One assumes, that is, a socially utilitarian attitude toward what one teaches.

There was nothing inevitable about this turn outward to the immediate exigencies of the political and social world, by the way. As Theodor Adorno writes in Minima Moralia, the intellectual is, more often than not, "cut off from practical life; revulsion from it has driven him to concern himself with so-called things of the mind." But this withdrawal also drives the intellectual's critical power: "Only someone who keeps himself in some measure pure has hatred, nerves, freedom, and mobility enough to oppose the world."

No one's arguing here that we return to a very narrow canon, to uncritical piety in regard to the literature of our culture, and to monastic withdrawal from the world. Instead, what I'd like to suggest is that we return to the one discrete thing that our discipline used to do, and still, in certain departments, does.

A few years back, in The New York Review of Books, Andrew Delbanco, an English professor at Columbia University, announced "the sad news… that teachers of literature have lost faith in their subject and themselves… . English today exhibits the contradictory attributes of a religion in its late phase - a certain desperation to attract converts, combined with an evident lack of convinced belief in its own scriptures and traditions."
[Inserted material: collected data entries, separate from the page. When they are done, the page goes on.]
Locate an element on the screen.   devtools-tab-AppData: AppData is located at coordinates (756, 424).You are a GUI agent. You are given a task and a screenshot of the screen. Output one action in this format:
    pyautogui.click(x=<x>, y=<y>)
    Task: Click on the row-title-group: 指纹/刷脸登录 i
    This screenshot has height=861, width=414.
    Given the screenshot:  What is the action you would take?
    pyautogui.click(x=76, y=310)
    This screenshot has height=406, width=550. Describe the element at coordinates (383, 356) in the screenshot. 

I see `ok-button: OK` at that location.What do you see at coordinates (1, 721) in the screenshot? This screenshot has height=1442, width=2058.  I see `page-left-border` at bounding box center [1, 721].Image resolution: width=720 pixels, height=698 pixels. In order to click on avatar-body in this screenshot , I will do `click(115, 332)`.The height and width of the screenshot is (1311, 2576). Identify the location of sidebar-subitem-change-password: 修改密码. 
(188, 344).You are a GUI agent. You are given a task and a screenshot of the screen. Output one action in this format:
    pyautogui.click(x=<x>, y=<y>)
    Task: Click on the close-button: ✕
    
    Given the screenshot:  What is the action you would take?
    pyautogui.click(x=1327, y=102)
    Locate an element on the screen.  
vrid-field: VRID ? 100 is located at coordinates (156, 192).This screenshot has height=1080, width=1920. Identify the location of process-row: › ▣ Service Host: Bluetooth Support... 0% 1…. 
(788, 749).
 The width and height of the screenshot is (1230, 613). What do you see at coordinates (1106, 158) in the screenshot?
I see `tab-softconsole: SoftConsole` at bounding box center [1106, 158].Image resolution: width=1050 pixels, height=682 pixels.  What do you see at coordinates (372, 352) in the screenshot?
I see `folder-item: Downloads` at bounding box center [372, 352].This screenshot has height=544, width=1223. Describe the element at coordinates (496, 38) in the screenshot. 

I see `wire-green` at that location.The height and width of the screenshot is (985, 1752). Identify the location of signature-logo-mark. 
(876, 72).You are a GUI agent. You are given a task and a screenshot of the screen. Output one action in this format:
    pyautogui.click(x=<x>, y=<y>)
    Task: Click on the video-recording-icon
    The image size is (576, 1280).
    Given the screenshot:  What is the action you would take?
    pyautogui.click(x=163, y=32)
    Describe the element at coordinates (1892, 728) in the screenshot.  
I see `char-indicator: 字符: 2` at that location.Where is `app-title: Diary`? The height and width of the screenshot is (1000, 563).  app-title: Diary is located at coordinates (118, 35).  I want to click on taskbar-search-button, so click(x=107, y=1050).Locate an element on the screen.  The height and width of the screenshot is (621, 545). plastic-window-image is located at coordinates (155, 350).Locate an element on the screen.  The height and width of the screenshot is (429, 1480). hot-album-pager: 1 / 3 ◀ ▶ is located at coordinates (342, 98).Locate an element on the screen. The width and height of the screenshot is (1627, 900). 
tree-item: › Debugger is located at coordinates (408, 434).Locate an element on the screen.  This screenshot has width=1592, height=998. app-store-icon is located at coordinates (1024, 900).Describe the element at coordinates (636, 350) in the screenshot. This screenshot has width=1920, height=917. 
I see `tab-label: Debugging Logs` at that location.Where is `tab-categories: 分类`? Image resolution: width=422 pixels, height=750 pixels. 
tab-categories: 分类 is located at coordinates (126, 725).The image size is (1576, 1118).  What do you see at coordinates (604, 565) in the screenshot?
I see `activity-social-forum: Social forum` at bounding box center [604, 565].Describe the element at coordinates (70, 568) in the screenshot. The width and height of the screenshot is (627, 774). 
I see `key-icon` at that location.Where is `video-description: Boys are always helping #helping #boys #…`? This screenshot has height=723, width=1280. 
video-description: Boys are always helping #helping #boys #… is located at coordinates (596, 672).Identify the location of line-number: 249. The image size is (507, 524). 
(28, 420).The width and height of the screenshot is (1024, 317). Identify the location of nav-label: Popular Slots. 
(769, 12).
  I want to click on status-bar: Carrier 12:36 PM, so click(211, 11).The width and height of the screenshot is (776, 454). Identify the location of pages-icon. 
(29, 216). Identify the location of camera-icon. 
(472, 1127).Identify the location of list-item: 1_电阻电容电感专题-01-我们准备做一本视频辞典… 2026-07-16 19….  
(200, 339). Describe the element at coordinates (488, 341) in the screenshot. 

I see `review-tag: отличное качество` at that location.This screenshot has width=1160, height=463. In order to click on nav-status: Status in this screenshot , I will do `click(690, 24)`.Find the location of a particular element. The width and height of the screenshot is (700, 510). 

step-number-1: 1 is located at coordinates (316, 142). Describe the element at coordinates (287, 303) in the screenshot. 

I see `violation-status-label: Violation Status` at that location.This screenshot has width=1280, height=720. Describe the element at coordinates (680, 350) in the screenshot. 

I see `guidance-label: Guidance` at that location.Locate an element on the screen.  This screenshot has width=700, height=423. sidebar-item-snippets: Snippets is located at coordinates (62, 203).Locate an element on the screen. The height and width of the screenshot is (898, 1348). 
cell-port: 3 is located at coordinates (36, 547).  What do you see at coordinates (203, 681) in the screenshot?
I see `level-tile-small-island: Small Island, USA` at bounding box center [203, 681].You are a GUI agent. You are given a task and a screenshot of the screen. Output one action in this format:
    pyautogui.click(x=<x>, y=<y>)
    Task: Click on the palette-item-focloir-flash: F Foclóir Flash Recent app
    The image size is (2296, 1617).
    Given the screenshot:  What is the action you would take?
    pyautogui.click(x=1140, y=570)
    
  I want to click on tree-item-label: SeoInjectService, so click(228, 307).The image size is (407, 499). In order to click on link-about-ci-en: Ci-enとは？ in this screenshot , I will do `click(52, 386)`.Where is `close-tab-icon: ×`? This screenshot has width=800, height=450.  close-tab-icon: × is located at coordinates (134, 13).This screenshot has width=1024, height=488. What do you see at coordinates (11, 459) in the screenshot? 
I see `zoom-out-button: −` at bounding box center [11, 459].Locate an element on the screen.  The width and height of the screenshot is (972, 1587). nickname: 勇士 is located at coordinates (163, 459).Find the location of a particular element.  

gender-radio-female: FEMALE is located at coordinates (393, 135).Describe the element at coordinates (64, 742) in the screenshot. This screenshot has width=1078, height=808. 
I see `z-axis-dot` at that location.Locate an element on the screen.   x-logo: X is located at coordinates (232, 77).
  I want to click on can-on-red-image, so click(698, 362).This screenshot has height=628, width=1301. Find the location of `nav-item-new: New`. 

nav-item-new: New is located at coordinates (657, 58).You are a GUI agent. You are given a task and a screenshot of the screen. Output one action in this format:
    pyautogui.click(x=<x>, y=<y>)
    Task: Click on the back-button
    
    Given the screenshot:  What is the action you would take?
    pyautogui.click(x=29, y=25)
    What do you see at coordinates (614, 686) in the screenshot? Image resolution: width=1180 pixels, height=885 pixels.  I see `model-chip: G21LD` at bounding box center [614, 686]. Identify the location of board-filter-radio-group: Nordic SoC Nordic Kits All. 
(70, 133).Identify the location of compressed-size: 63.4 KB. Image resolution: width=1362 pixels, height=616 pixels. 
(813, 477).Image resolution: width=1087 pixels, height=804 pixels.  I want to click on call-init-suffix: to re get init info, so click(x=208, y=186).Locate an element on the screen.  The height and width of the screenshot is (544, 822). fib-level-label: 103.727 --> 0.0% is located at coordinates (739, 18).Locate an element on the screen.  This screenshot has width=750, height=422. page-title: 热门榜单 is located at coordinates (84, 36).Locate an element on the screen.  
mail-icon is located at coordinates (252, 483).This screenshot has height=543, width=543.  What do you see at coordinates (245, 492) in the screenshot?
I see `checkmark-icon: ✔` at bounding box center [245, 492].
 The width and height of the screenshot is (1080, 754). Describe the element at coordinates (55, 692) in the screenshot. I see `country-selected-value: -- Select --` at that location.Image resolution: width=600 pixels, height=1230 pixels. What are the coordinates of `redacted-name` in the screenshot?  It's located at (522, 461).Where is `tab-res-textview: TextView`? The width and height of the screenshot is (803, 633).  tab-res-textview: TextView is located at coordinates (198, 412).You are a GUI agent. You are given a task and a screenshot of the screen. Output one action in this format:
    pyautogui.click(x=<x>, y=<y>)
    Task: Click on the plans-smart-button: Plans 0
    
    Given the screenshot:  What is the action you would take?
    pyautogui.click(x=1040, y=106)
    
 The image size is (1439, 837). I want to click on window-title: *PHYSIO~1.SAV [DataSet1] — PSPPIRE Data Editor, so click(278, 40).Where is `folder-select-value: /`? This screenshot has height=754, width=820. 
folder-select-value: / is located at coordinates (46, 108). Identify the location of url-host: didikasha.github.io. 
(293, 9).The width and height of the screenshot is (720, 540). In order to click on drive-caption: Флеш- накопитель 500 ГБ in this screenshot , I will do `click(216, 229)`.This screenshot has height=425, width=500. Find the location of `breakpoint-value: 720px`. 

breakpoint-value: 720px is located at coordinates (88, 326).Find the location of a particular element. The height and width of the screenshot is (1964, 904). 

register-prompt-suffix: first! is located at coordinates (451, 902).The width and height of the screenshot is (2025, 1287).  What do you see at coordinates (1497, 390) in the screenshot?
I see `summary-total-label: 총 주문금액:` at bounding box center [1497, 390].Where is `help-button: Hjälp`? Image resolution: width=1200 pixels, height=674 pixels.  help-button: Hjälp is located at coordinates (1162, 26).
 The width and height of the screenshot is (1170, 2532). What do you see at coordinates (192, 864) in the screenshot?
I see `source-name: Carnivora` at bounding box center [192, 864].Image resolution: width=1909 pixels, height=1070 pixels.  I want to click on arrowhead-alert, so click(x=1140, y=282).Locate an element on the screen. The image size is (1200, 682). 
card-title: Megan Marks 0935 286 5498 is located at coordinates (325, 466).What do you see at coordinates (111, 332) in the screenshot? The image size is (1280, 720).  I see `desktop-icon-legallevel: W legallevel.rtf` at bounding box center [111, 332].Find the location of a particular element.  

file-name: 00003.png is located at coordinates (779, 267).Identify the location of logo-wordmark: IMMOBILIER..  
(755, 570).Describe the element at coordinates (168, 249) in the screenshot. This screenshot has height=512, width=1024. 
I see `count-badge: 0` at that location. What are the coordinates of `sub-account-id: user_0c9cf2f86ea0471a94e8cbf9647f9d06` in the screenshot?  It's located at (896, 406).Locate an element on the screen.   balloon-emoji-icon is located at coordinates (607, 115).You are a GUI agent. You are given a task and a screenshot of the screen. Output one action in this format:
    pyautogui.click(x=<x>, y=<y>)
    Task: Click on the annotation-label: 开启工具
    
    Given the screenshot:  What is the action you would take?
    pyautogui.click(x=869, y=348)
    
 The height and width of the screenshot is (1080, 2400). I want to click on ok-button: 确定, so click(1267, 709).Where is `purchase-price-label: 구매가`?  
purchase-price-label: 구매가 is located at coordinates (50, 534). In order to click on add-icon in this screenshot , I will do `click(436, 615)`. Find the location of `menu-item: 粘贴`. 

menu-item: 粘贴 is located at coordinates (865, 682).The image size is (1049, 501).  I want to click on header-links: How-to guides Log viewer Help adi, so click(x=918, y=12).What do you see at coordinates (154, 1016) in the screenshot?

Delbanco continues: "The even sadder news is that although students continue to come to the university with the human craving for contact with works of art that somehow register one's own longings and yet exceed what one has been able to articulate by and for oneself, this craving now, more often than not, goes unfulfilled, because the teachers of these students have lost faith." In similar language, Robert Scholes writes, "As our Romantic faith in the spiritual value of literary texts has waned, we have found ourselves more and more requiring knowledge about texts instead of encouraging the direct experience of these texts."

Notice the language here: direct experience, contact. The political and more broadly theoretical abstractions that have been thrown over the artwork from the outset, as it's often presented in class, block precisely this complex, essentially aesthetic experience. This experience, triggered by a patient engagement of some duration with challenging and beautiful language, by entry into a thickly layered world which gives shape and substance to one's own inchoate "cravings" and "longings," is the very heart, the glory, of the literary. Students -- some students -- arrive at the university with precisely these powerful ontological energies. Certain novels, poems, and plays, if they let them, can surprise these students, both with their anticipation of particularly acute states of consciousness, and their placement of those consciousnesses within formally ordered literary structures.

One of the noblest and most disciplinarily discrete things we can do in the classroom is to take those ontological drives seriously, to suggest ways in which great works of art repeatedly honor and clarify them as they animate them through character, style, and point of view.

One of the least noble and most self-defeating things we can do is avert our student's eye from the peculiar, delicate, and enlightening transaction I'm trying to describe here. When we dismiss this transaction as merely "moral" -- or as proto-religious -- rather than political, when we rush our students forward to formulated political beliefs, we fail them and we fail literature. Humanistic education is a slow process of assimilation, without any clear real-world point to it. We should trust our students enough to guide them lightly as they work their way toward the complex truths literature discloses.